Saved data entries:
=== Begin Enclosure ===

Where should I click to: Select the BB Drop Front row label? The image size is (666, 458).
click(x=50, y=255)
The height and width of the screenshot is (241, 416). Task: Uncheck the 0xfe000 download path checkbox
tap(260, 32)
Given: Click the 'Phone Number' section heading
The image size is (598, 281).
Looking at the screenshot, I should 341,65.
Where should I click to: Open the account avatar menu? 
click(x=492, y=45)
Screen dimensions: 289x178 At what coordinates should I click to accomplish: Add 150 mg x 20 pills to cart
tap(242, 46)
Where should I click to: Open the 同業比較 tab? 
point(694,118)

=== End Enclosure ===
=== Begin Enclosure ===

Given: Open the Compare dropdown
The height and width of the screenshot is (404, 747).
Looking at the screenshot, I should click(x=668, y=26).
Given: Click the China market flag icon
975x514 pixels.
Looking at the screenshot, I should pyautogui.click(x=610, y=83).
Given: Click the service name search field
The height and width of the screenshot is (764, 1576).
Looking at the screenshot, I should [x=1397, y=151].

=== End Enclosure ===

= Your task =
Each line holding the word "Given" must be pulled from the records.

= Answer area =
Given: Click the 'Phone Number' section heading
Given: Open the Compare dropdown
Given: Click the China market flag icon
Given: Click the service name search field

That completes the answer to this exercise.